### Dataset records
▬▬▬▬▬▬▬▬▬▬

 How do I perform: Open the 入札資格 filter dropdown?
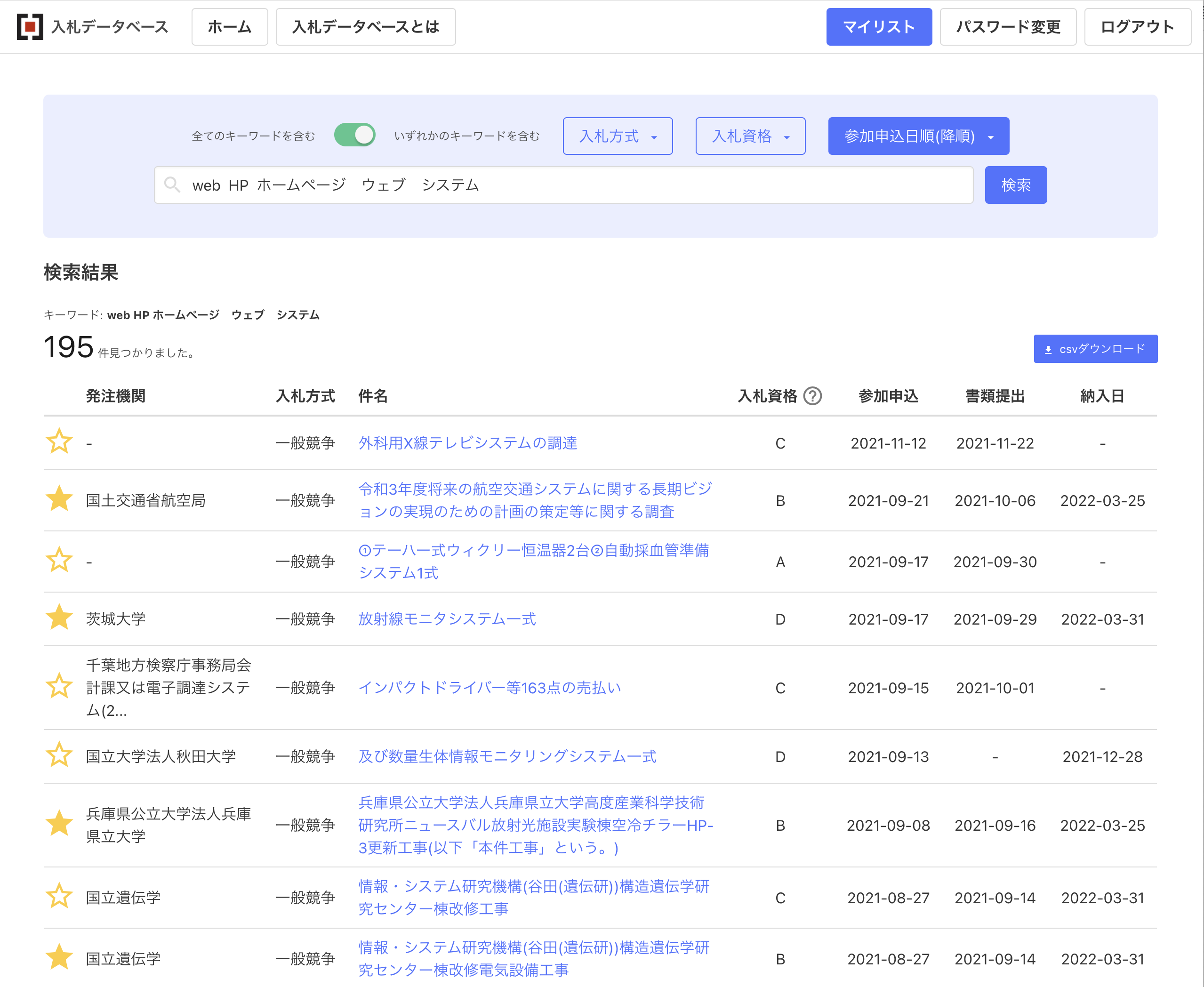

▬▬▬▬▬▬▬▬▬▬

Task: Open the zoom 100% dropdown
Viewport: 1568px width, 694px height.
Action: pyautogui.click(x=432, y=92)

▬▬▬▬▬▬▬▬▬▬

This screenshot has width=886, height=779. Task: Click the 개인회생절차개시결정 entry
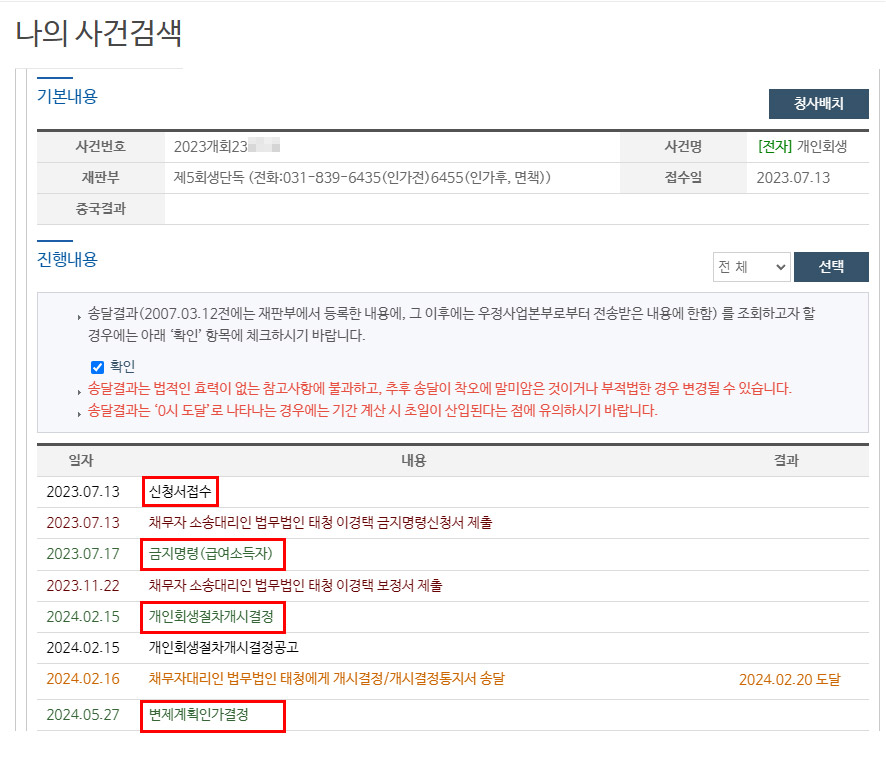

▬▬▬▬▬▬▬▬▬▬

Rewrite the lines starting at the one containing "Task: Open the zoom 100% dropdown" and ending at the one containing "Action: pyautogui.click(x=432, y=92)", changing "dropdown" to "menu" and keeping everything else the same. Give back only those lines.

### Exercise solution
Task: Open the zoom 100% menu
Viewport: 1568px width, 694px height.
Action: pyautogui.click(x=432, y=92)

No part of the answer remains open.